How to complete this task: Beginning with the first line below, please restate each line exactly, down to and including the line containing "The height and width of the screenshot is (648, 1287).".

Input records:
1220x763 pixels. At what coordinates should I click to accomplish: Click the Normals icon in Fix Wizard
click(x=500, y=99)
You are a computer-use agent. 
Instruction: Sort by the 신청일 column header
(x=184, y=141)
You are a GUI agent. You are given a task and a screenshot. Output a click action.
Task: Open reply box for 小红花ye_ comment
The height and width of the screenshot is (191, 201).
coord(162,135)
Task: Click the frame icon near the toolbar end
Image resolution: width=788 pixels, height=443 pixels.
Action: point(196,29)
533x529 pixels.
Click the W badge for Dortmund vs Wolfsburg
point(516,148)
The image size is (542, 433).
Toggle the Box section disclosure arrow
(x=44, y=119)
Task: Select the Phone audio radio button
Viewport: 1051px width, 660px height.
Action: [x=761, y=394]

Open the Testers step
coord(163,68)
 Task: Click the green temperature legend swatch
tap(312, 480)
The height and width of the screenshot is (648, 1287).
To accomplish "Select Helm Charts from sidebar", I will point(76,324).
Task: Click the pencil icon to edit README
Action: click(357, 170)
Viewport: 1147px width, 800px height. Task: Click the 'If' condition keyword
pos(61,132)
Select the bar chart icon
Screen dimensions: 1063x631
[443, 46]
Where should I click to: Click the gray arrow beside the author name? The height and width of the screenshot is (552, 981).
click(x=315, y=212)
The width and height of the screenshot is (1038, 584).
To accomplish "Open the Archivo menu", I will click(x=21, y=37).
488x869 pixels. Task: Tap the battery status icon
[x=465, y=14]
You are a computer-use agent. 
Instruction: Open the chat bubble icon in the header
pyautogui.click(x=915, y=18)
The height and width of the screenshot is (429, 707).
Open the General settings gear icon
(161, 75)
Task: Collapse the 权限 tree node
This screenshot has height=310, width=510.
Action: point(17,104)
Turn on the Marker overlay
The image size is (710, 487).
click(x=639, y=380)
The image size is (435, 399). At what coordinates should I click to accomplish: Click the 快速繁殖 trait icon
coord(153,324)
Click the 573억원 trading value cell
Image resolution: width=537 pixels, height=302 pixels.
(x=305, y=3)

Answer space:
1220x763 pixels. At what coordinates should I click to accomplish: Click the Normals icon in Fix Wizard
click(x=500, y=99)
You are a computer-use agent. 
Instruction: Sort by the 신청일 column header
(x=184, y=141)
You are a GUI agent. You are given a task and a screenshot. Output a click action.
Task: Open reply box for 小红花ye_ comment
The height and width of the screenshot is (191, 201).
coord(162,135)
Task: Click the frame icon near the toolbar end
Image resolution: width=788 pixels, height=443 pixels.
Action: point(196,29)
533x529 pixels.
Click the W badge for Dortmund vs Wolfsburg
point(516,148)
The image size is (542, 433).
Toggle the Box section disclosure arrow
(x=44, y=119)
Task: Select the Phone audio radio button
Viewport: 1051px width, 660px height.
Action: [x=761, y=394]

Open the Testers step
coord(163,68)
 Task: Click the green temperature legend swatch
tap(312, 480)
The height and width of the screenshot is (648, 1287).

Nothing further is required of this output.